- _STATED PROBLEM_
Reproduce verbatim the lines between the line containing "Given: Click the down arrow icon" and the line containing "Action: [883, 366]", inclusive.

- _THE INPUT_
---+---

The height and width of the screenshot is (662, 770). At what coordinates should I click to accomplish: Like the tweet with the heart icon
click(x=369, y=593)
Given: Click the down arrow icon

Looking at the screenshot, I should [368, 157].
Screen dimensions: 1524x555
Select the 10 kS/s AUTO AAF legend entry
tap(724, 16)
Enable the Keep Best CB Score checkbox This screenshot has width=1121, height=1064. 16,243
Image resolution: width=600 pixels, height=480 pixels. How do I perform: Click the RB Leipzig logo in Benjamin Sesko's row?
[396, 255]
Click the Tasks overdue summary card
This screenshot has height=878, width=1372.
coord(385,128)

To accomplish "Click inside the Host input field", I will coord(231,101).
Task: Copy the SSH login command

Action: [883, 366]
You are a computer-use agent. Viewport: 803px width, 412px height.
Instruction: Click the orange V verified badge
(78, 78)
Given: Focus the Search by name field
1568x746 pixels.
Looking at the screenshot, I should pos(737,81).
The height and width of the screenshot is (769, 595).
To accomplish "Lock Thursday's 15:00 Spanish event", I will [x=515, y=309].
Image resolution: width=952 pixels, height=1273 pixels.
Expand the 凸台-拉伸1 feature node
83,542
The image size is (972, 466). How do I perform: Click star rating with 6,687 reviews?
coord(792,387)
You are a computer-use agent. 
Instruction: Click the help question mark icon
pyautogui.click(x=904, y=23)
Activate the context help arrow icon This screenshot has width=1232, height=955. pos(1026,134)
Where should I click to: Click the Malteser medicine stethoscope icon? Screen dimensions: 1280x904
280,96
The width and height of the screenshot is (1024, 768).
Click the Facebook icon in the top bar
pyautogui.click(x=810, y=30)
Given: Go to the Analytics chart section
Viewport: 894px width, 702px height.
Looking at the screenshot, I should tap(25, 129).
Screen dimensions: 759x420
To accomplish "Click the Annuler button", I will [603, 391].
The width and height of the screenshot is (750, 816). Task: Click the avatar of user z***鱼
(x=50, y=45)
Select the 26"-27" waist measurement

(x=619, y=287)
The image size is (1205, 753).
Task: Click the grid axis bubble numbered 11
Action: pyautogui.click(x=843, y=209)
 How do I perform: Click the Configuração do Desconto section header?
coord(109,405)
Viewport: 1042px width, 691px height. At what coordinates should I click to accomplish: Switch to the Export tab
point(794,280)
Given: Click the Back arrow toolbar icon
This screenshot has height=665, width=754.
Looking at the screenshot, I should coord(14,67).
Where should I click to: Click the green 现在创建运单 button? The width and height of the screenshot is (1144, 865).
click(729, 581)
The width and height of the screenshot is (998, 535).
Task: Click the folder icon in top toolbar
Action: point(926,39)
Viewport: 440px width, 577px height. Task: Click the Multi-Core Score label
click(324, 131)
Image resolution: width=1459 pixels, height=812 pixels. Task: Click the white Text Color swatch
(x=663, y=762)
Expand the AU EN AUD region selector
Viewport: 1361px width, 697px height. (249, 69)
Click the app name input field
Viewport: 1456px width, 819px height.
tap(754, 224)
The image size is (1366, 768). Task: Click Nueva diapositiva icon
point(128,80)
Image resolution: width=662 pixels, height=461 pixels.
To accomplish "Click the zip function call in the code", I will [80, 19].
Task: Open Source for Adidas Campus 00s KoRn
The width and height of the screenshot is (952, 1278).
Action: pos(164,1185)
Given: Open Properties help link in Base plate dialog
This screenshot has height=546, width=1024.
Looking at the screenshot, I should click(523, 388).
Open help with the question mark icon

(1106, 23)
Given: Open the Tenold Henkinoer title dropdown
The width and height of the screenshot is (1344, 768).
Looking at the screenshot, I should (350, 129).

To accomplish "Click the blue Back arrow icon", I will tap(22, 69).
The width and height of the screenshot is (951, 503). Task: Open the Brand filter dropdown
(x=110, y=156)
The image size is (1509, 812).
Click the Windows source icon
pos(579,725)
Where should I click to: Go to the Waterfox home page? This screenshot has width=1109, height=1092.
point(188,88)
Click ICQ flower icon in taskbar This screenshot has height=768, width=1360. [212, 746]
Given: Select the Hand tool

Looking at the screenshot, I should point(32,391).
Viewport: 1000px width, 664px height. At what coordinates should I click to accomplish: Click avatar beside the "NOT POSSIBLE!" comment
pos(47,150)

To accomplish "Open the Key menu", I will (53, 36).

---+---

- _TASK OUTPUT_
Given: Click the down arrow icon

Looking at the screenshot, I should [368, 157].
Screen dimensions: 1524x555
Select the 10 kS/s AUTO AAF legend entry
tap(724, 16)
Enable the Keep Best CB Score checkbox This screenshot has width=1121, height=1064. 16,243
Image resolution: width=600 pixels, height=480 pixels. How do I perform: Click the RB Leipzig logo in Benjamin Sesko's row?
[396, 255]
Click the Tasks overdue summary card
This screenshot has height=878, width=1372.
coord(385,128)

To accomplish "Click inside the Host input field", I will coord(231,101).
Task: Copy the SSH login command

Action: [883, 366]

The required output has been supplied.